*** Opening of DOCUMENT SEGMENT ***

Monday, October 13, 2008

N.Korea to resume atom closure Tuesday

North Korea on Monday restored U.N. monitors' access to its atom bomb complex and will resume disabling its nuclear reactor on Tuesday, the U.N. nuclear watchdog said, after a deal with Washington to save the process.

The accord appears to have rescued a denuclearization process jeopardized by disputes over verification.

An IAEA statement confirmed diplomatic reports earlier in the day that North Korea had re-admitted IAEA monitors to Yongbyon. Pyongyang had pledged on Sunday to resume steps to eliminate its atomic bomb program in a deal with Washington. Melissa Fleming, spokeswoman for the U.N. nuclear watchdog, said North Korea had reinstated IAEA monitoring of the 5 megawatt reactor, the nuclear fuel fabrication facility and a reprocessing plant that had producing weapons-grade plutonium.

"Agency inspectors were also informed today that, as of tomorrow, 14 October, core discharge activities at the reactor would be resumed, monitored by Agency inspectors," she said.

"(Our) inspectors will also now be permitted to re-apply containment and surveillance measures at the reprocessing facility," Fleming said in a statement.

North Korea had barred the inspectors from Yongbyon last Thursday in anger over Washington's refusal to remove it from a sponsors-of-terrorism blacklist in a dispute over the extent of verification measures required for denuclearization.

*** Close of DOCUMENT SEGMENT ***
*** Opening of LISTED ENTRIES ***

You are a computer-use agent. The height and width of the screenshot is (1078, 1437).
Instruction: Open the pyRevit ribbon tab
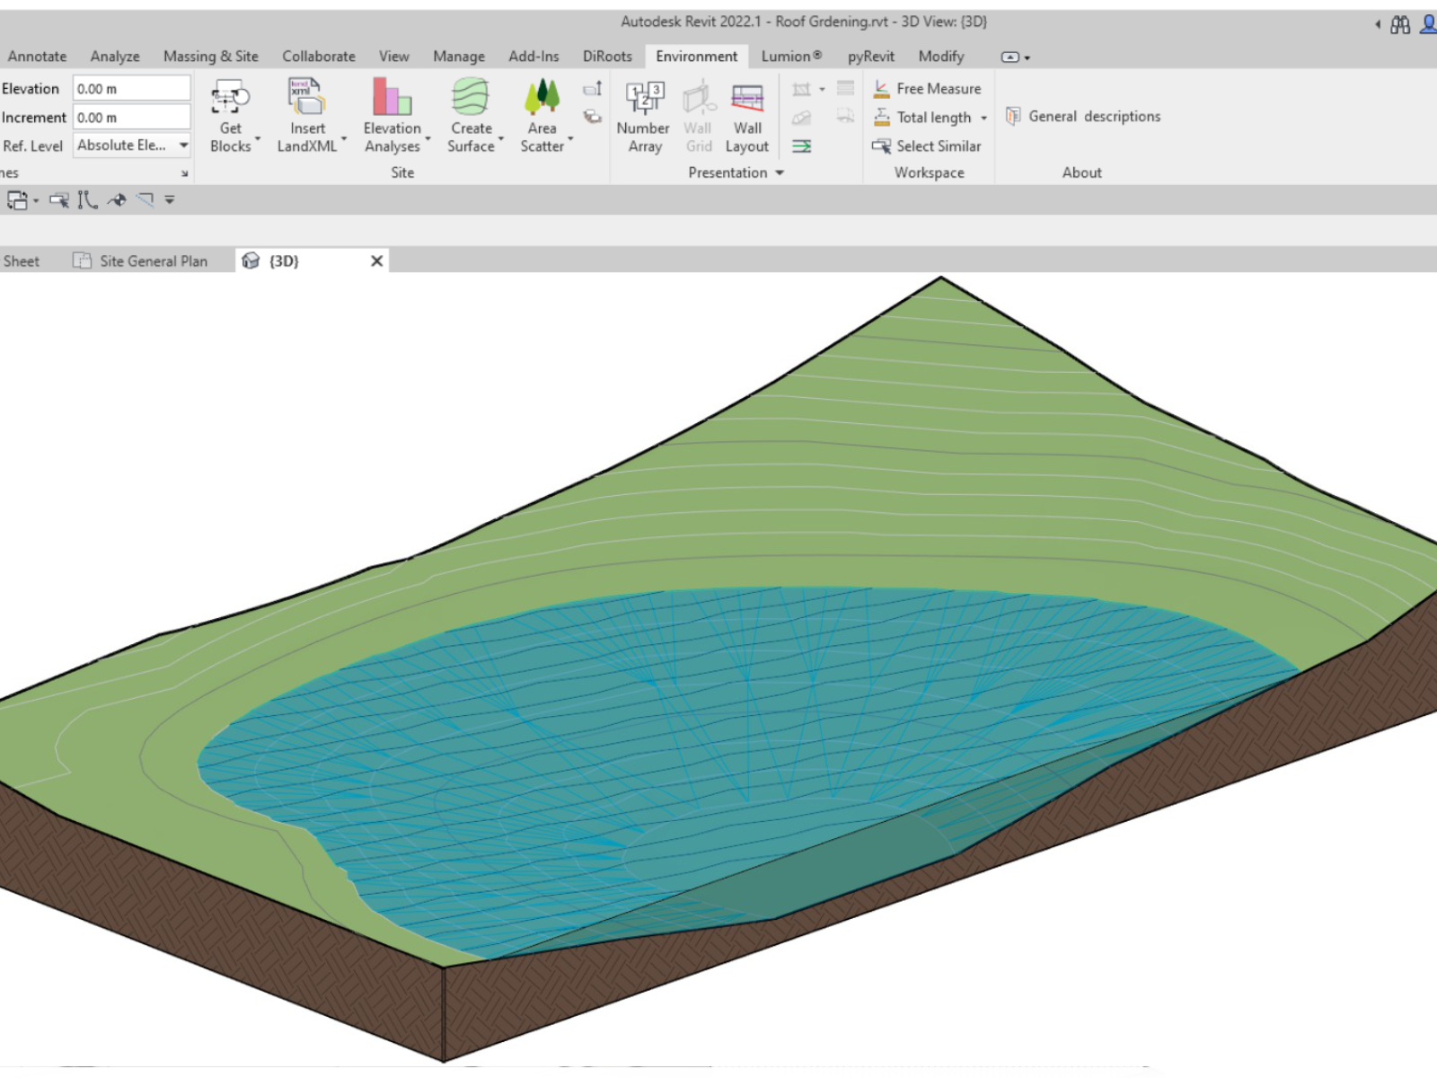click(870, 56)
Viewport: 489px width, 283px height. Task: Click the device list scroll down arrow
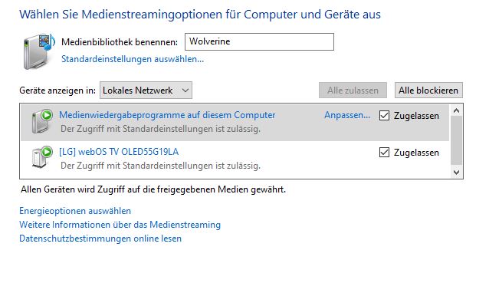click(x=456, y=173)
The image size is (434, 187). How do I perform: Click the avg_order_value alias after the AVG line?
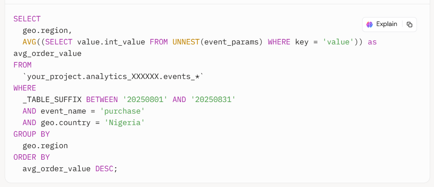click(47, 54)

*** Close of LISTED ENTRIES ***

__WORK INSTRUCTIONS__.
- 1) Answer these questions using the North Korea article:
(a) On what date were core discharge activities at the reactor to resume?
(b) What position does Melissa Fleming hold?
(c) When had North Korea barred the inspectors from Yongbyon?
- 2) Please say whether each statement agrees with the North Korea article, and quote the words that decide it.
(a) North Korea shut the inspectors out because Washington refused to take it off a terrorism blacklist.
(b) Inspectors will be allowed to re-apply containment and surveillance measures at the reprocessing facility.
(c) Pyongyang made its pledge to resume the steps on Monday.
- 3) Continue the North Korea article from the point where it stops.

__WRITTEN RESPONSES__.
- 1)
(a) 14 October, the Tuesday after the report.
(b) She is the spokeswoman for the U.N. nuclear watchdog.
(c) Last Thursday.

- 2)
(a) Yes: "in anger over Washington's refusal to remove it from a sponsors-of-terrorism blacklist"
(b) Yes: "inspectors will also now be permitted to re-apply containment and surveillance measures at the reprocessing facility"
(c) No: "Pyongyang had pledged on Sunday to resume steps to eliminate its atomic bomb program"

- 3)
The U.S. State Department announced on Saturday that it had delisted the Stalinist state after Pyongyang agreed to a series of verification steps.

Fleming said the IAEA had not yet been briefed on details of that pact and hoped this would happen once all six nations party to the process -- the others are South Korea, Japan, China and Russia -- had met to finalize the arrangement.

A Vienna diplomat familiar with the matter said the three inspectors' first job would be to reassess the status of Yongbyon's facilities, since Pyongyang had taken steps in recent weeks to reactivate them.

ROW OVER EXTENT OF VERIFICATION

Under a February 2007 disarmament deal with five powers, North Korea was to have been removed from the U.S. blacklist once it provided a full account of its nuclear programs and accepted a system to check its claims.

The isolated, impoverished North wants to be delisted so it can draw from international finance, see a myriad of trade sanctions dropped and use global settlement banks to send money abroad instead of relying on cash-stuffed suitcases.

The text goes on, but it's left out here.